» Source text:

■ ■ ■

We were driving to the airport, and I took my seatbelt off to get our plane tickets out of the back seat and make a phone call to the airline. I put my seatbelt back
on and moments later we started to cross an intersection when another car ran a stop sign and slammed into us.
It was a serious accident. I was not seriously injured, but I was seriously shaken. I kept telling John, "I had my seatbelt off not two minutes before that. I
could have gone right through the windshield."
The accident really disturbed me even though it wasn't our fault. The other driver had run the stop sign. I went for counseling to help me sort out what I was
thinking and feeling.
The accident was a real eye opener for me, I began to return to the things that I knew were important--faith, family, and friends. If life could be lost that quickly,
there were questions I needed to deal with: Am I happy where I am in my relationship with the Lord and with my friends? Have I told my family that I love them?
God had gotten my attention. I was beginning to return to what I knew to be true about Him--that He loved me completely and wanted me to love Him completely, too--but
there was still work to be done.
John and I separated in January and one month later my mother called with more bad news. My house was being repaired after we had found termites chewing up one wall. The
pump had also broken down, and I had workers all over the place. My life really did seem to be one problem after another. But in the tangle of all that was happening, my mom's words halted everything
else. "Donna," she said, "I have breast cancer."
I didn't know how I would get everything taken care of, but I told my mom, "I'll be there before your surgery."
My friends rushed to my aid. They said, "You know, you never ask us to do anything. Of course we can help you out. You just go and don't worry about anything
here. Everything will be fine." So I left the house and the animals to them. I went to see my mother.

■ ■ ■

» Given records:
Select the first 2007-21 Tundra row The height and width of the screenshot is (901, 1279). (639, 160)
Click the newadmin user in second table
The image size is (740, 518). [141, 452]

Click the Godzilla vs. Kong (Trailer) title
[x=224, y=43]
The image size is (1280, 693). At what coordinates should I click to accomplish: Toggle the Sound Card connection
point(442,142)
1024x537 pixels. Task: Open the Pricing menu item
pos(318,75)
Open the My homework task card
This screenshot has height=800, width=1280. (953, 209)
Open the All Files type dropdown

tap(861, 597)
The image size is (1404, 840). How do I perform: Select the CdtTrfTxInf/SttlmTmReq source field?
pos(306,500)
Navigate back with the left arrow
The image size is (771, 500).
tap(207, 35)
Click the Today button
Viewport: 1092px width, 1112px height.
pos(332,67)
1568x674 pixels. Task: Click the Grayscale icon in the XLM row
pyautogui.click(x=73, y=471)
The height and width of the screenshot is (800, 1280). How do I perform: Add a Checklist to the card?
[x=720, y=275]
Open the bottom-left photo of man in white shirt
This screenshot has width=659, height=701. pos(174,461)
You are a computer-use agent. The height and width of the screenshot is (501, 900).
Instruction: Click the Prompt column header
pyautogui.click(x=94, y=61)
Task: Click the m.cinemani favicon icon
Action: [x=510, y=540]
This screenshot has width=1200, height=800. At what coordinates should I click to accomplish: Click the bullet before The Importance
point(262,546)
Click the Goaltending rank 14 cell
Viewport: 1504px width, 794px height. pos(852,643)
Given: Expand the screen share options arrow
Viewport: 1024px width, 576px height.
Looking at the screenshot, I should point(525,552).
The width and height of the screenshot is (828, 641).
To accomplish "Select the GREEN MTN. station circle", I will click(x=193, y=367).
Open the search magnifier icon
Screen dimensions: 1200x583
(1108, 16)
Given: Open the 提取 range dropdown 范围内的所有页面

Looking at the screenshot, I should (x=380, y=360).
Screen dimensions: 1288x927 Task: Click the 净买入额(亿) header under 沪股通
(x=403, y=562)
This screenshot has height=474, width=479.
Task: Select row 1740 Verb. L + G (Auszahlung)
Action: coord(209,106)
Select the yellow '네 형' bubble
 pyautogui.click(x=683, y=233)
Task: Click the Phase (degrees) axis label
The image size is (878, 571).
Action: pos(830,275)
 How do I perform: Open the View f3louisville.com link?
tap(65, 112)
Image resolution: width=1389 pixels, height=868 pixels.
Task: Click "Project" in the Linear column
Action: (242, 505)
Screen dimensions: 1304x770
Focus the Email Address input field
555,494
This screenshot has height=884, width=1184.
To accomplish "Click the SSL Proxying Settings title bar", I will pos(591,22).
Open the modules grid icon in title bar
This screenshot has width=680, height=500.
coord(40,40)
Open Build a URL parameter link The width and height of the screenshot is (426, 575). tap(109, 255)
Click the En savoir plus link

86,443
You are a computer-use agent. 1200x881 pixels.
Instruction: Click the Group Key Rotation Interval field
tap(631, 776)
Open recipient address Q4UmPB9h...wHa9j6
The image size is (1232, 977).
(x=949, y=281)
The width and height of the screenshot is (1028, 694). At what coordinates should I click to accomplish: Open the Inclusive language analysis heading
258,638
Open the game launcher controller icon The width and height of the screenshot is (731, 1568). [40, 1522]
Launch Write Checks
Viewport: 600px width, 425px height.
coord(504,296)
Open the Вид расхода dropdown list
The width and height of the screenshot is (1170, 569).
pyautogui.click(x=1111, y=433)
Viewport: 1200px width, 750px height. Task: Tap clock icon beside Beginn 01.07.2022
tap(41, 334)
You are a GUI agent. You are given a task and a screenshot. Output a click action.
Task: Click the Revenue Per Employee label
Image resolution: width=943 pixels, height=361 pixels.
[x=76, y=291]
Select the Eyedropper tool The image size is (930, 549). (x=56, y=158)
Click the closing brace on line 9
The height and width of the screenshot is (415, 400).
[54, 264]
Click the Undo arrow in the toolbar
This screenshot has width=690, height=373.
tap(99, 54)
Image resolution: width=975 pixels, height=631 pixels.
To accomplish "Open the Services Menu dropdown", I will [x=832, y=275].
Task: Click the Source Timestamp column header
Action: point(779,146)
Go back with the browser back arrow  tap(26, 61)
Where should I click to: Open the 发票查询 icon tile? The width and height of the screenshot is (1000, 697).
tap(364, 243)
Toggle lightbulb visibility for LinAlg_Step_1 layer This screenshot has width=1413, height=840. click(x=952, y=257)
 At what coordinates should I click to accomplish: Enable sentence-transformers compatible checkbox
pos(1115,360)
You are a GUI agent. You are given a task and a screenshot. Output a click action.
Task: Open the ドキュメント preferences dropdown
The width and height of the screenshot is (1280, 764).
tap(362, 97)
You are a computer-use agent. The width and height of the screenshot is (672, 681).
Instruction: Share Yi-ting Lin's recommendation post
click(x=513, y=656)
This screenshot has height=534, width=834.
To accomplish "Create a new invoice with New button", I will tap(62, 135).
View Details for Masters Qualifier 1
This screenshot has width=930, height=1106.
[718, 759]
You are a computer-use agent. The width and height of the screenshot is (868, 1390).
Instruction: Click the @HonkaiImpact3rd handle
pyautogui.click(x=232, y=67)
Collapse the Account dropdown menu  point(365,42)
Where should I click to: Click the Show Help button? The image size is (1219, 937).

■ ■ ■

Reproduce, word for word, the section of the car accident account that begins with the words containing "The accident was" and ends with "I love them?".

» Exercise answer:
The accident was a real eye opener for me, I began to return to the things that I knew were important--faith, family, and friends. If life could be lost that quickly,
there were questions I needed to deal with: Am I happy where I am in my relationship with the Lord and with my friends? Have I told my family that I love them?